With the advent of World War I, digging at Karkemish stopped. Lawrence's wartime activities are well known, Woolley's less so. He became a British captain and was stationed in Egypt, and then in Syria from 1919 during the joint Anglo-French Occupation. He did not bring back his former assistant to Syria with him (Lawrence was busy at work on his own projects) and initially he refrained from excavating at Karkemish, now in contested borderlands. But the French were wary of his return all the same, as the missive below clearly shows.  



In the telegram above (July 1919), the chief French diplomat in Beirut, François Georges-Picot, notified officials in Paris that change was afoot in the region's archaeological terrain. He first voiced concern of an imminent British monopoly on excavations and exportation in the occupied territory (to the benefit of the British Museum). He then discussed Woolley. Mistakenly calling Woolley "Captain Booller," Picot warned that the British archaeologist-cum-captain was lurking around the environs of Antioch, "seeking to buy not only already discovered antique pieces but also land on which he thinks interesting excavations might take place." [3] 

When Woolley was subsequently released from British military duty, he returned to Karkemish in late 1919. Karkemish was in the French zone of the Occupied Enemy Territory, but Picot's distress about Woolley likely continued.
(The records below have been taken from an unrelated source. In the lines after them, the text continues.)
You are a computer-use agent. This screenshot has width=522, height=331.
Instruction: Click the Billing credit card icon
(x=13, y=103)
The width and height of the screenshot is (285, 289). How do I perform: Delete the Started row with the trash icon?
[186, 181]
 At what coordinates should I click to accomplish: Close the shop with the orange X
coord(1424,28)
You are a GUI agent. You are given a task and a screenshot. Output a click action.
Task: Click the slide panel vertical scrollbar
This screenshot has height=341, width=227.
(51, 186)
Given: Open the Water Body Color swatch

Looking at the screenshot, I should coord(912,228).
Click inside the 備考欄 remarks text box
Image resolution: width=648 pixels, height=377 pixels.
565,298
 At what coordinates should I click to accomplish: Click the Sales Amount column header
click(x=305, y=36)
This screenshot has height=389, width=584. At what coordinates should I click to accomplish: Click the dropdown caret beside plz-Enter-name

After all, though the excavation of the Hittite city by a British citizen occurred ostensibly in the name of universal science, the French wanted such knowledge to be revealed by French scholars. And Karkemish was an especially symbolic site for demonstrating French power in an area claimed by various nationalist projects.

Why didn't the French say no to Woolley? The answer is simple. Technically, the French had to allow Woolley back to Karkemish. While the French and British agreed to forbid any new archaeological excavations in the occupied territory until a peace agreement was signed with Turkish leaders, excavations begun before the Great War were allowed to recommence. Woolley was thus within his rights to come back. He agreed to give all his finds not to the British Museum sponsoring the dig but to the disposition of the eventual government to emerge in the territory.

For all of the diplomatic maneuverings that enabled him to dig, Woolley did not stay long. When hostilities between French and Turkish forces broke out in 1920, not only were excavations again suspended but Karkemish became a site of military operations. The French troops dug trenches on the site itself and turned their guns from behind the ancient Hittite battlements on Turkish soldiers. [4] A site of interest for its links to the ancient past became a site of strategic defense in the present, an ironic twist given the fact that the discovery of ancient Hittite defense structures at Karkemish had prompted Contenau to declare Hittite hegemony in Syria in the first place. The fight for ownership of the Hittites now turned militarily-territorially real, and Karkemish stood as a most coveted possession.

Source:

[1] Contenau, "Review of Carcemish, report on the excavations at Djerablis on behalf of the British Museum, conducted by C. Leonard Woolley and T.E. Lawrence, London: British Museum, 1914," in Syria, v. 1 (1920): 165.

[2] On the topographical map, Karkemish can be found on the top left, located on the Euphrates. The ancient site's present day straddling of the Turkish-Syrian border is indicated with a faint political line.

[3] Telegram from François Georges-Picot to French Ministry of Foreign Affairs, 4 July 1919. Archives of the Ministère des Affaires Etrangères, 75CPCOM/Levant Series, Box 106.

[4] Nicolò Marchetti, "Karkemish on the Euphrates: Excavating a City's History," in Near Eastern Archaeology, v. 75 (September 2012): 132-147 (132).